* [How to complete this task] Copy each item below verbatim, with no changes to spacing, symbols, or wording.

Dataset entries
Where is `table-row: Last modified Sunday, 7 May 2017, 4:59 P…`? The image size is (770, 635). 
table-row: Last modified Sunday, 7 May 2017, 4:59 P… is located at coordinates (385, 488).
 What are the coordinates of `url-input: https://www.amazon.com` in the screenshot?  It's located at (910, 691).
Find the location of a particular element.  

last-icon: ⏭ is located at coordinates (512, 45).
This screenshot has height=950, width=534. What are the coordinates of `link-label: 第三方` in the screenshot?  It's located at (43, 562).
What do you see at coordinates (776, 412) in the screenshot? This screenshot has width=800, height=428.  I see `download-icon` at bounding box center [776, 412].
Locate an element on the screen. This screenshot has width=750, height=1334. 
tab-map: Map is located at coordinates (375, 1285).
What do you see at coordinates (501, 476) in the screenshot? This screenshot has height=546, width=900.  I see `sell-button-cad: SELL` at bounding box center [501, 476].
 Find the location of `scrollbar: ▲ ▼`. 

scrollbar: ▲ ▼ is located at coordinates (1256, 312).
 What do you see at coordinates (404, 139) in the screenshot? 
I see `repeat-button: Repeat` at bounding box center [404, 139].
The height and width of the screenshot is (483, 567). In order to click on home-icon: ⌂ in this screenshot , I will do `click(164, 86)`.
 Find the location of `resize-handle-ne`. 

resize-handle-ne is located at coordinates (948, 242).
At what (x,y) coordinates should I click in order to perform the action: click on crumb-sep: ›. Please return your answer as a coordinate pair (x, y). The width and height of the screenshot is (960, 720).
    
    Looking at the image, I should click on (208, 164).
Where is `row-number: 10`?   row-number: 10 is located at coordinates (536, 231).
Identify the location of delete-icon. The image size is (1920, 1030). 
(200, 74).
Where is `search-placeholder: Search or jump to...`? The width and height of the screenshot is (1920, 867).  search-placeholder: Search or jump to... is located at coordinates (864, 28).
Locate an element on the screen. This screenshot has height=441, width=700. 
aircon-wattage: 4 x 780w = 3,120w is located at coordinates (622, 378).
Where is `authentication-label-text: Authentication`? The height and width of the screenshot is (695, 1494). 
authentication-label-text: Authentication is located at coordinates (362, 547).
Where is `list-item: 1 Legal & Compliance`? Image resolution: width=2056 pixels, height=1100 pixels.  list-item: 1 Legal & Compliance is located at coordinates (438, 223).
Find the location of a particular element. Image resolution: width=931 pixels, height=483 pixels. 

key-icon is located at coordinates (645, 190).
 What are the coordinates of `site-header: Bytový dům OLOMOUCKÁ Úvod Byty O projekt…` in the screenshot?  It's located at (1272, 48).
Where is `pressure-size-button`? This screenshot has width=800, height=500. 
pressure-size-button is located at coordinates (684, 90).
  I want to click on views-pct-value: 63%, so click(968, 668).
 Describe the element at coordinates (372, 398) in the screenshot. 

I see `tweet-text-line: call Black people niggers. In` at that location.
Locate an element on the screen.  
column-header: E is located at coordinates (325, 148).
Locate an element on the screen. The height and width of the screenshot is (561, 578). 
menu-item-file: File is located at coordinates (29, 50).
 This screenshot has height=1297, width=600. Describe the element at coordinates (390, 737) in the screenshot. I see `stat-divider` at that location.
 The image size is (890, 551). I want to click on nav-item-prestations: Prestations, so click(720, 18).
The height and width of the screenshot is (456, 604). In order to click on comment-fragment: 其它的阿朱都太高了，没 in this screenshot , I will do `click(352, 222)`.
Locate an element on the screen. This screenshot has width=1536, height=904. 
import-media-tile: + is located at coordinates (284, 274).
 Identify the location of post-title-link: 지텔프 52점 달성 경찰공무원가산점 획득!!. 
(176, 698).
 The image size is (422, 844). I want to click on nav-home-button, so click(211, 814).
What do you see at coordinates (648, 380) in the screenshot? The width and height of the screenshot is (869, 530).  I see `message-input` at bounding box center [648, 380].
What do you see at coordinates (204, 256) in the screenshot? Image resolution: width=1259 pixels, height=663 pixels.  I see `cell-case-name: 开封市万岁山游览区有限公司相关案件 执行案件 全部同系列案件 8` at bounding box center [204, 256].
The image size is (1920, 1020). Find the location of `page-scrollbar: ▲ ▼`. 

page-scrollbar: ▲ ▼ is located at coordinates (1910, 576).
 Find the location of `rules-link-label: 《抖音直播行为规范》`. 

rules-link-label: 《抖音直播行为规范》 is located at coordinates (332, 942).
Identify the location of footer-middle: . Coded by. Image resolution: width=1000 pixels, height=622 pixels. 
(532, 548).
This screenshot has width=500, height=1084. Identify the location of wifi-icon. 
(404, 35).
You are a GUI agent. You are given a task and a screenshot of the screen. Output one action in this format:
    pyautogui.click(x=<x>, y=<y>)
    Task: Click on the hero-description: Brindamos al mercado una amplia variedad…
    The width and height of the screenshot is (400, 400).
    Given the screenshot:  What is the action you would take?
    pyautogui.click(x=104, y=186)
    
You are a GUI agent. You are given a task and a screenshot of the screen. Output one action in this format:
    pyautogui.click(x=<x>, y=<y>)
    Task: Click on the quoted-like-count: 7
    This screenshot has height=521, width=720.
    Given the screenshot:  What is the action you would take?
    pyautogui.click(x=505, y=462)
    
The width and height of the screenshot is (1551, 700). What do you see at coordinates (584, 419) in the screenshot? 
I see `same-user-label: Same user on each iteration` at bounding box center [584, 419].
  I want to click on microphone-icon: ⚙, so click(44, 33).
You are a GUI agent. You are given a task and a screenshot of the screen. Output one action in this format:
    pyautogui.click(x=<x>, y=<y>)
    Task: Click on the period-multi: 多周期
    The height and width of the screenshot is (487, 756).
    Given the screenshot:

* [Response]
Where is `table-row: Last modified Sunday, 7 May 2017, 4:59 P…`? The image size is (770, 635). 
table-row: Last modified Sunday, 7 May 2017, 4:59 P… is located at coordinates (385, 488).
 What are the coordinates of `url-input: https://www.amazon.com` in the screenshot?  It's located at (910, 691).
Find the location of a particular element.  

last-icon: ⏭ is located at coordinates (512, 45).
This screenshot has height=950, width=534. What are the coordinates of `link-label: 第三方` in the screenshot?  It's located at (43, 562).
What do you see at coordinates (776, 412) in the screenshot? This screenshot has width=800, height=428.  I see `download-icon` at bounding box center [776, 412].
Locate an element on the screen. This screenshot has width=750, height=1334. 
tab-map: Map is located at coordinates (375, 1285).
What do you see at coordinates (501, 476) in the screenshot? This screenshot has height=546, width=900.  I see `sell-button-cad: SELL` at bounding box center [501, 476].
 Find the location of `scrollbar: ▲ ▼`. 

scrollbar: ▲ ▼ is located at coordinates (1256, 312).
 What do you see at coordinates (404, 139) in the screenshot? 
I see `repeat-button: Repeat` at bounding box center [404, 139].
The height and width of the screenshot is (483, 567). In order to click on home-icon: ⌂ in this screenshot , I will do `click(164, 86)`.
 Find the location of `resize-handle-ne`. 

resize-handle-ne is located at coordinates (948, 242).
At what (x,y) coordinates should I click in order to perform the action: click on crumb-sep: ›. Please return your answer as a coordinate pair (x, y). The width and height of the screenshot is (960, 720).
    
    Looking at the image, I should click on (208, 164).
Where is `row-number: 10`?   row-number: 10 is located at coordinates (536, 231).
Identify the location of delete-icon. The image size is (1920, 1030). 
(200, 74).
Where is `search-placeholder: Search or jump to...`? The width and height of the screenshot is (1920, 867).  search-placeholder: Search or jump to... is located at coordinates (864, 28).
Locate an element on the screen. This screenshot has height=441, width=700. 
aircon-wattage: 4 x 780w = 3,120w is located at coordinates (622, 378).
Where is `authentication-label-text: Authentication`? The height and width of the screenshot is (695, 1494). 
authentication-label-text: Authentication is located at coordinates (362, 547).
Where is `list-item: 1 Legal & Compliance`? Image resolution: width=2056 pixels, height=1100 pixels.  list-item: 1 Legal & Compliance is located at coordinates (438, 223).
Find the location of a particular element. Image resolution: width=931 pixels, height=483 pixels. 

key-icon is located at coordinates (645, 190).
 What are the coordinates of `site-header: Bytový dům OLOMOUCKÁ Úvod Byty O projekt…` in the screenshot?  It's located at (1272, 48).
Where is `pressure-size-button`? This screenshot has width=800, height=500. 
pressure-size-button is located at coordinates (684, 90).
  I want to click on views-pct-value: 63%, so click(968, 668).
 Describe the element at coordinates (372, 398) in the screenshot. 

I see `tweet-text-line: call Black people niggers. In` at that location.
Locate an element on the screen.  
column-header: E is located at coordinates (325, 148).
Locate an element on the screen. The height and width of the screenshot is (561, 578). 
menu-item-file: File is located at coordinates (29, 50).
 This screenshot has height=1297, width=600. Describe the element at coordinates (390, 737) in the screenshot. I see `stat-divider` at that location.
 The image size is (890, 551). I want to click on nav-item-prestations: Prestations, so click(720, 18).
The height and width of the screenshot is (456, 604). In order to click on comment-fragment: 其它的阿朱都太高了，没 in this screenshot , I will do `click(352, 222)`.
Locate an element on the screen. This screenshot has width=1536, height=904. 
import-media-tile: + is located at coordinates (284, 274).
 Identify the location of post-title-link: 지텔프 52점 달성 경찰공무원가산점 획득!!. 
(176, 698).
 The image size is (422, 844). I want to click on nav-home-button, so click(211, 814).
What do you see at coordinates (648, 380) in the screenshot? The width and height of the screenshot is (869, 530).  I see `message-input` at bounding box center [648, 380].
What do you see at coordinates (204, 256) in the screenshot? Image resolution: width=1259 pixels, height=663 pixels.  I see `cell-case-name: 开封市万岁山游览区有限公司相关案件 执行案件 全部同系列案件 8` at bounding box center [204, 256].
The image size is (1920, 1020). Find the location of `page-scrollbar: ▲ ▼`. 

page-scrollbar: ▲ ▼ is located at coordinates (1910, 576).
 Find the location of `rules-link-label: 《抖音直播行为规范》`. 

rules-link-label: 《抖音直播行为规范》 is located at coordinates (332, 942).
Identify the location of footer-middle: . Coded by. Image resolution: width=1000 pixels, height=622 pixels. 
(532, 548).
This screenshot has width=500, height=1084. Identify the location of wifi-icon. 
(404, 35).
You are a GUI agent. You are given a task and a screenshot of the screen. Output one action in this format:
    pyautogui.click(x=<x>, y=<y>)
    Task: Click on the hero-description: Brindamos al mercado una amplia variedad…
    The width and height of the screenshot is (400, 400).
    Given the screenshot:  What is the action you would take?
    pyautogui.click(x=104, y=186)
    
You are a GUI agent. You are given a task and a screenshot of the screen. Output one action in this format:
    pyautogui.click(x=<x>, y=<y>)
    Task: Click on the quoted-like-count: 7
    This screenshot has height=521, width=720.
    Given the screenshot:  What is the action you would take?
    pyautogui.click(x=505, y=462)
    
The width and height of the screenshot is (1551, 700). What do you see at coordinates (584, 419) in the screenshot? 
I see `same-user-label: Same user on each iteration` at bounding box center [584, 419].
  I want to click on microphone-icon: ⚙, so click(44, 33).
You are a GUI agent. You are given a task and a screenshot of the screen. Output one action in this format:
    pyautogui.click(x=<x>, y=<y>)
    Task: Click on the period-multi: 多周期
    The height and width of the screenshot is (487, 756).
    Given the screenshot:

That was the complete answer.